Barry Gifford is an American author, poet, and screenwriter known for his distinctive mix of American landscapes and film noir- and Beat Generation-influenced literary madness.
He is described by Patrick Beach as being "like if John Updike had an evil twin that grew up on the wrong side of the tracks and wrote funny..."He is best known for his series of novels about Sailor and Lula, two sex-driven, star-crossed protagonists on the road. The first of the series, Wild at Heart, was adapted by director David Lynch for the 1990 film of the same title. Gifford went on to write the screenplay for Lost Highway with Lynch. Much of Gifford's work is nonfiction.
I didn't go seeking this collection but it was a serendipitous find in a Free Book Library in the neighborhood, the kind I've given up on as they usually hold dreck by James Patterson, Nora Roberts and others of that ilk. Somebody made the mistake of putting a great piece of story telling out finally. Although I was a big fan of David Lynch's "Wild At Heart" based on Giffords' characters Sailor And Lulu I never quite new where he fit in the world of contemporary fiction - after reading the opening story for which the collection is named I realized he's just a stone cold story teller.
Decadent Egyptian King Farouk, Paul Klee bothering another painter, men who get kissed by strangers for being 'a martini man', naked pictures of women, an Italian soap opera actor, and an old mobster in Cuba.
Calmer than I expected from Gifford, but alright.
Interesting note about Gifford, even though some of his favorite settings are bordertowns and Texas and places like the San Antonio airport, you can't buy his books anywhere around here. As someone who is thrilled by the Gifford-scripted 'Lost Highway' and likes to laugh at the movie 'Wild At Heart', I've been looking for his work for a while. I finally found this slim book of stories for a buck yesterday.
Also:
Stories about artists traveling in Africa, carrying a valise, dining in cafes, delicately describing the local prostitutes, exhaustive updates on how long the narrator was in bed and his health in relation to the local climate... this type of story makes me vomit blood.

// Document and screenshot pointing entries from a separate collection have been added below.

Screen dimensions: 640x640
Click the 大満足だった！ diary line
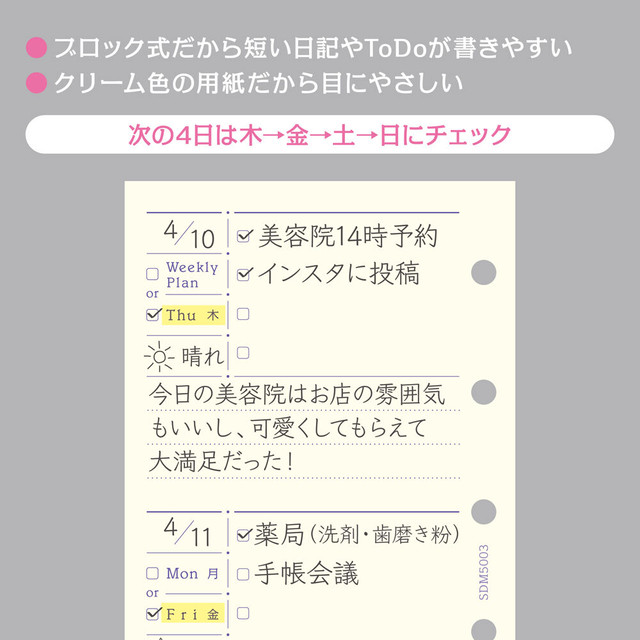tap(221, 462)
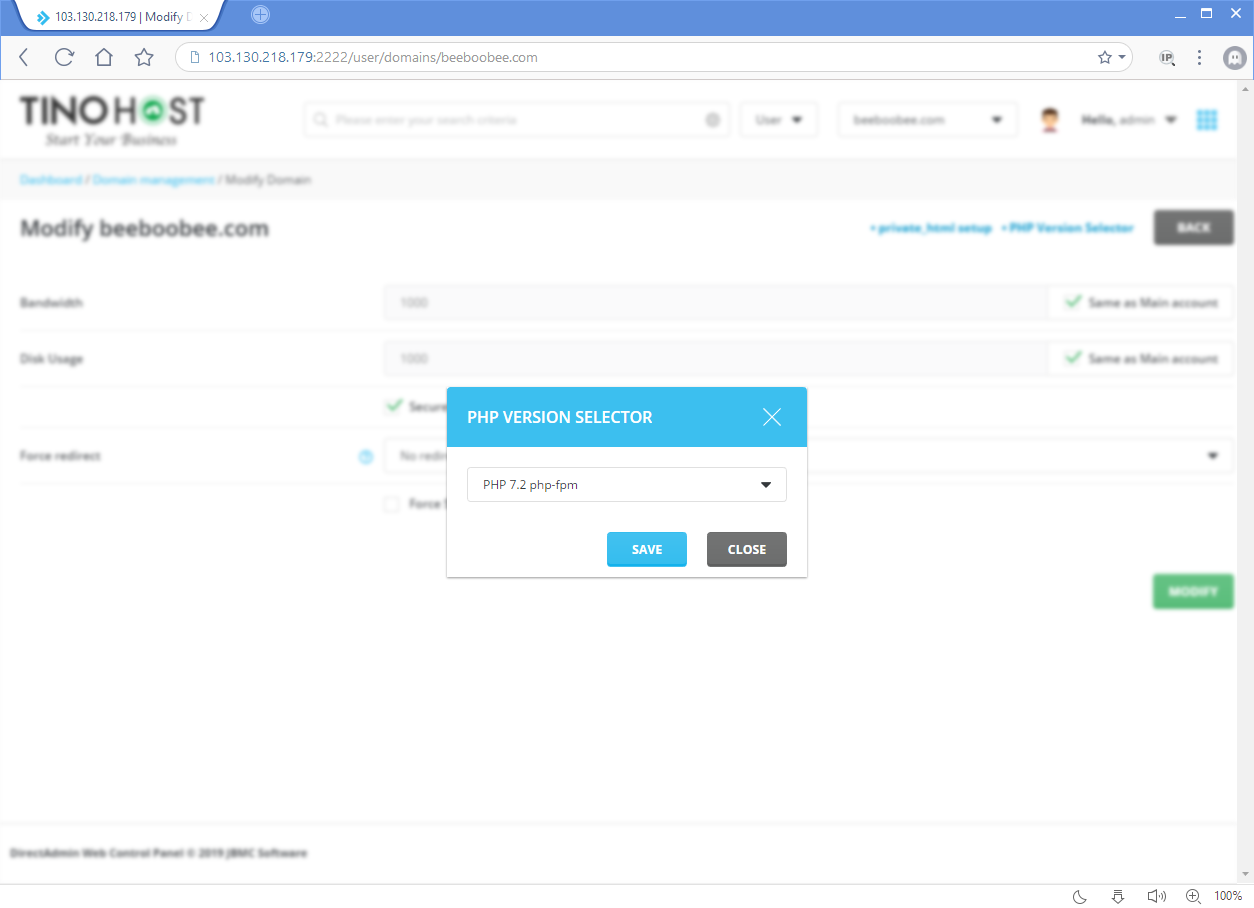Open the browser three-dot menu
The height and width of the screenshot is (908, 1254).
[x=1199, y=58]
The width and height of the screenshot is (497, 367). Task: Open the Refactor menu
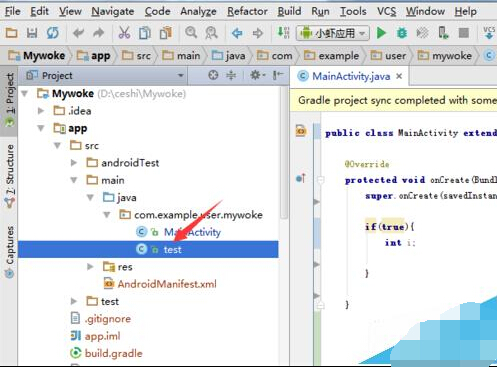(x=247, y=11)
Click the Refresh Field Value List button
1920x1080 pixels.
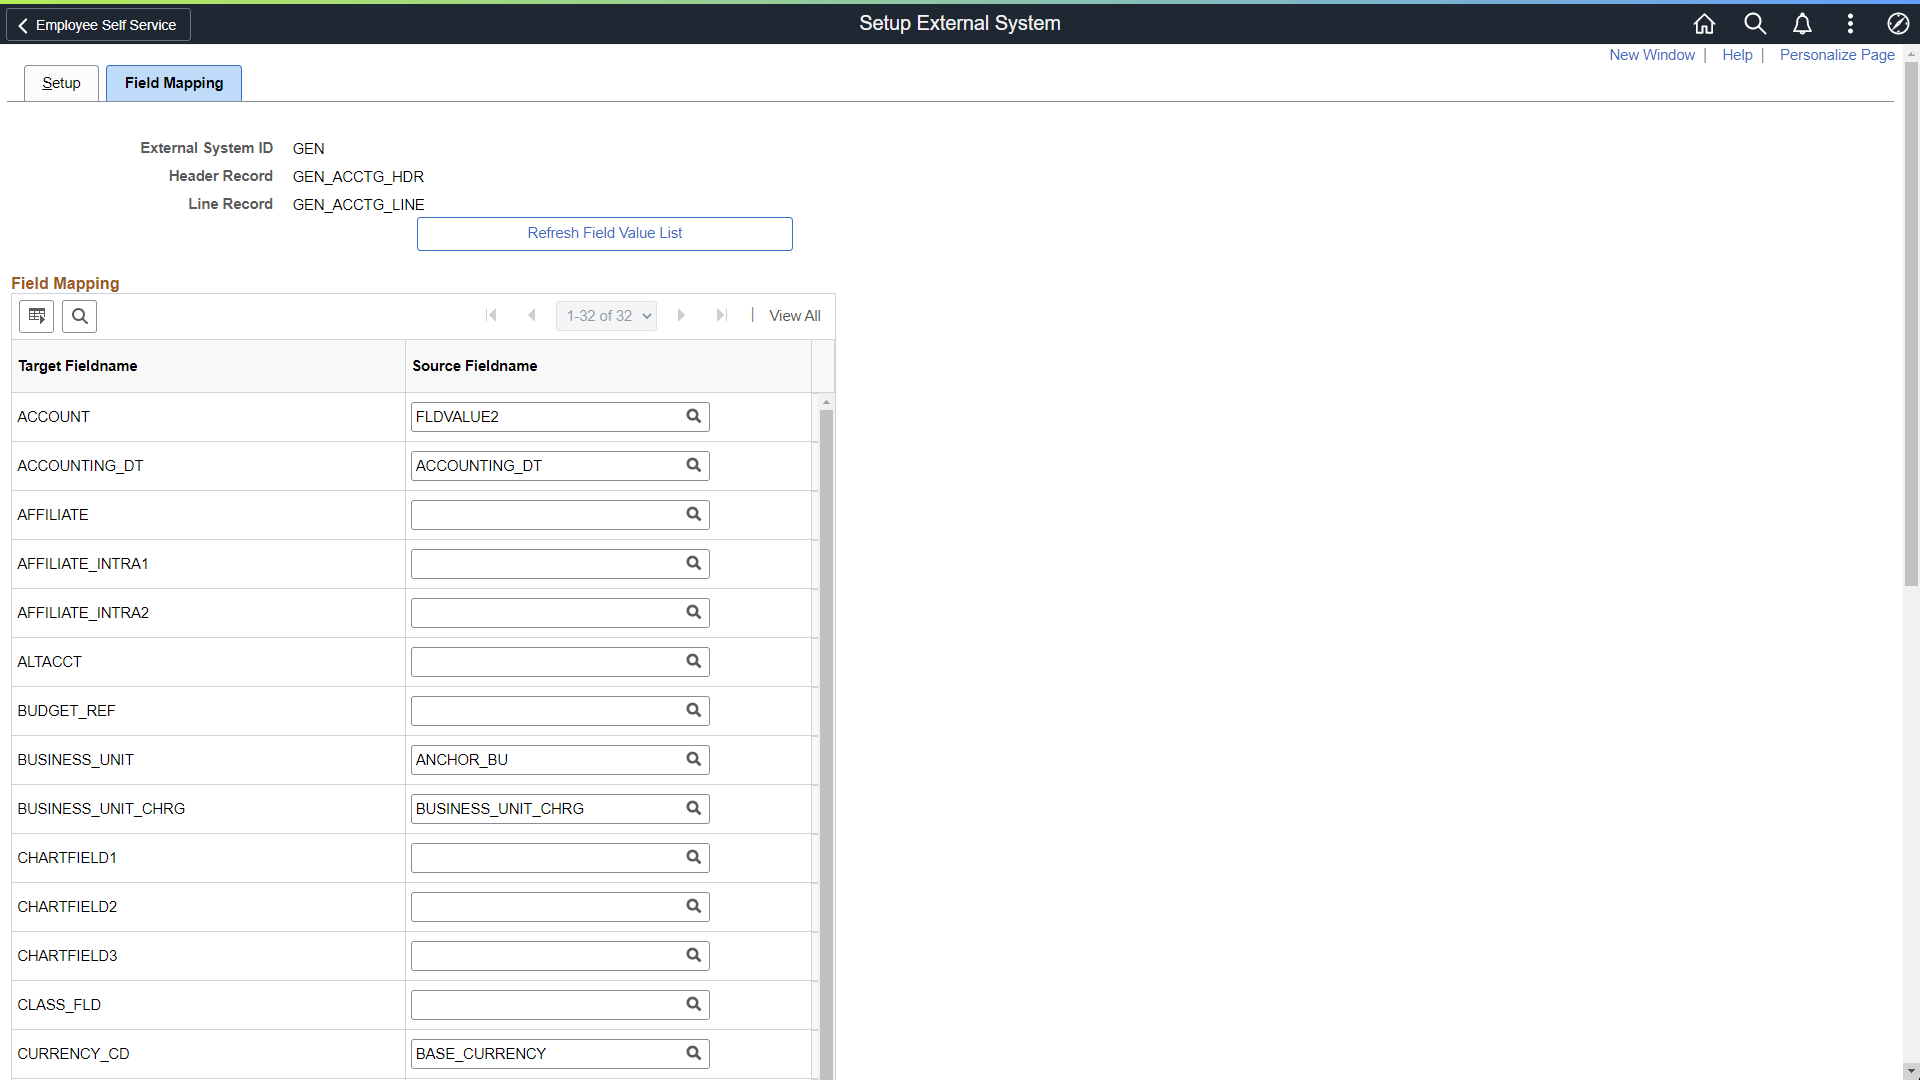point(604,232)
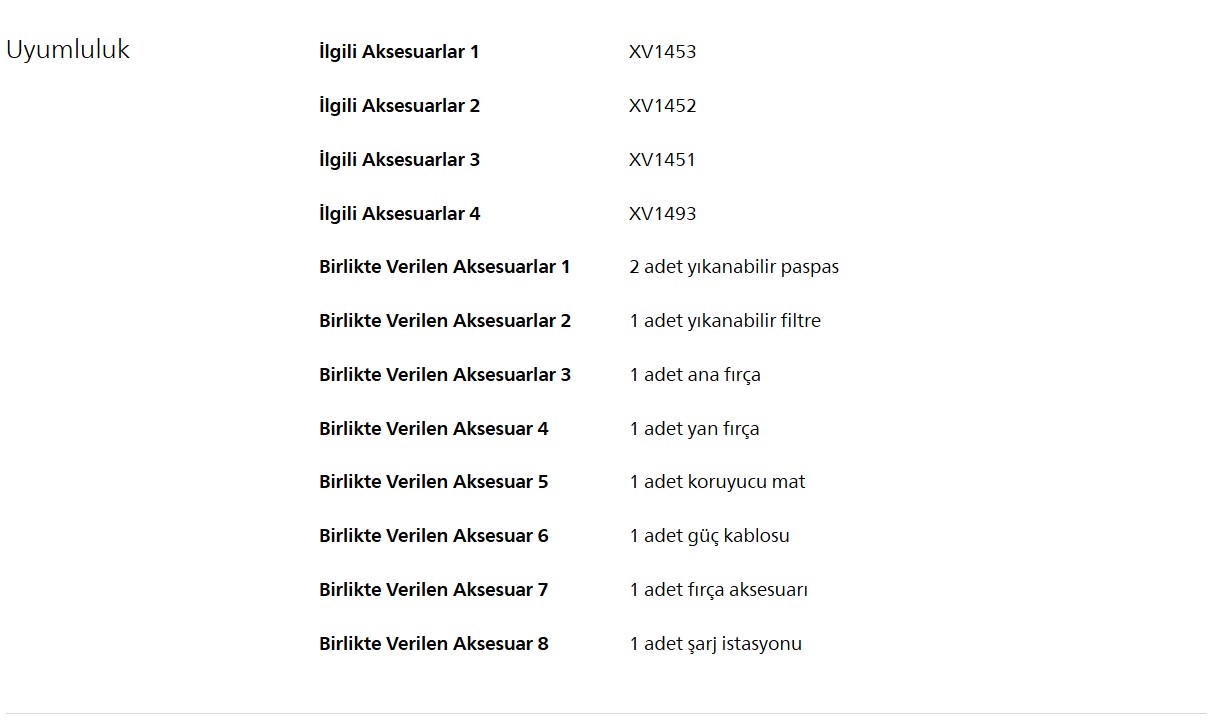Click the Birlikte Verilen Aksesuarlar 1 label
The height and width of the screenshot is (722, 1215).
[x=444, y=267]

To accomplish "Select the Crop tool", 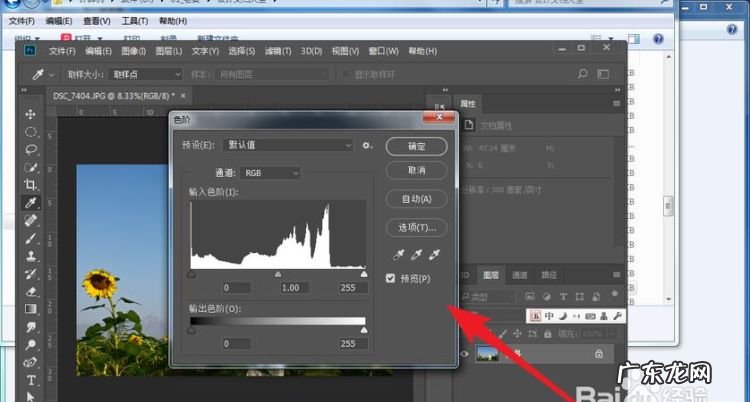I will click(31, 185).
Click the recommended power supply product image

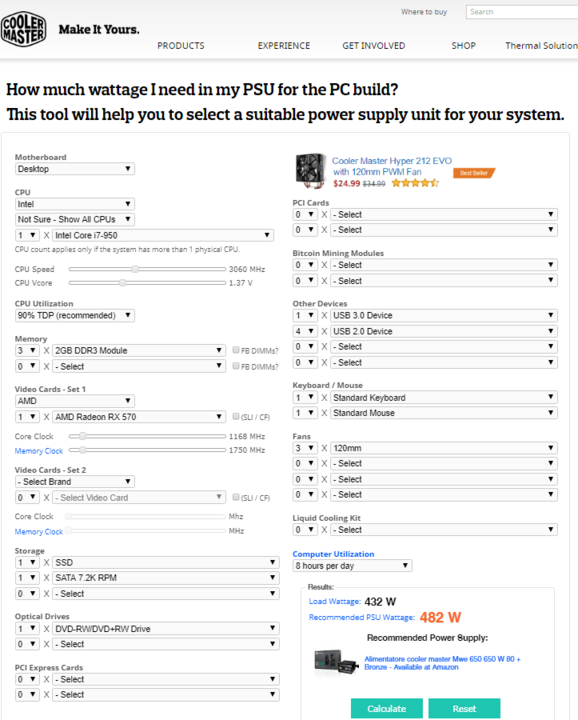coord(336,662)
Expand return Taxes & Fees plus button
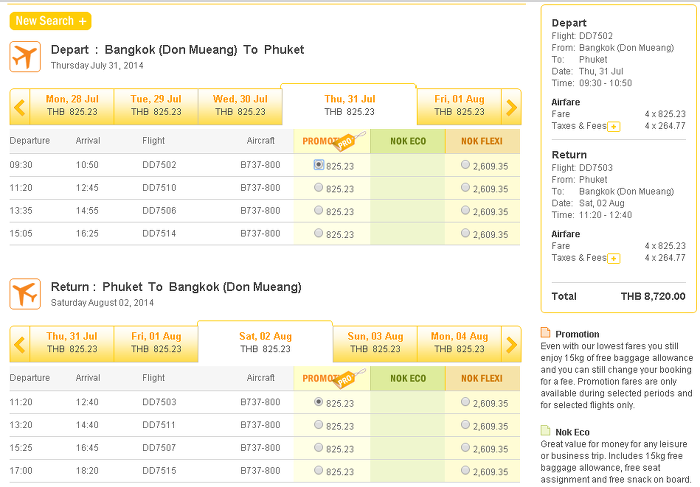The width and height of the screenshot is (700, 487). (614, 259)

In fact, anything about Europeans or Americans touring any country that is not their own should never be written, read, or thought about for the rest of time.
Examples: 'Tender Is The Night', 'The Immoralist', 'The Sheltering Sky', 'The Darjeeling Limited' AWFUL JUST AWFUL QUIT IT.
Aside from a few of his books being source material for some of Lynch's films (Wild at Heart and Lost Highway), I had no other motives for reading this. I wasn't really that surprised at my own disappointment. All I can remember of this book is how much it sounded like a bunch of watered down, neo-modernism.
I also recently re read this book. It was interesting and different than the other books of his that I have read. It was a bunch of short stories and I enjoyed them all.